Supplied data:
━━━━━━━━━━

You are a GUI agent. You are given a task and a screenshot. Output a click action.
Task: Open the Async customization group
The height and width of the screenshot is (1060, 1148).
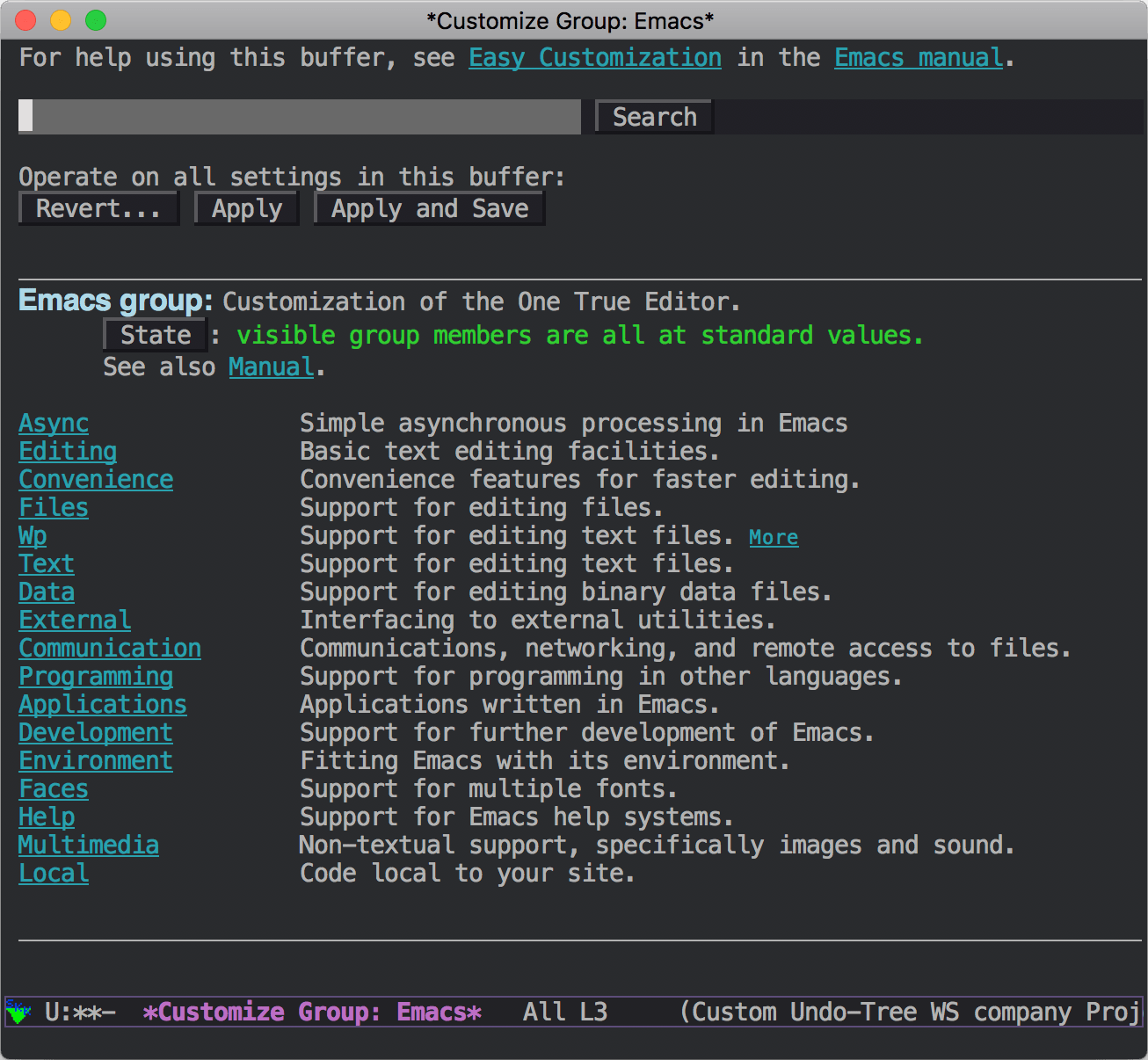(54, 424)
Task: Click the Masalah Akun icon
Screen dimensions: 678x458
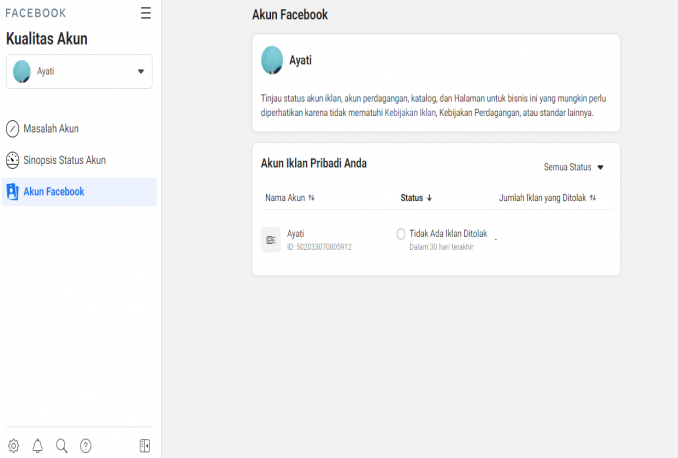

━━━━━━━━━━

Task requirements: Leaving the pictures behind, return every line above exactly.

Reply to the task:
You are a GUI agent. You are given a task and a screenshot. Output a click action.
Task: Open the Async customization group
The height and width of the screenshot is (1060, 1148).
(54, 424)
Task: Click the Masalah Akun icon
Screen dimensions: 678x458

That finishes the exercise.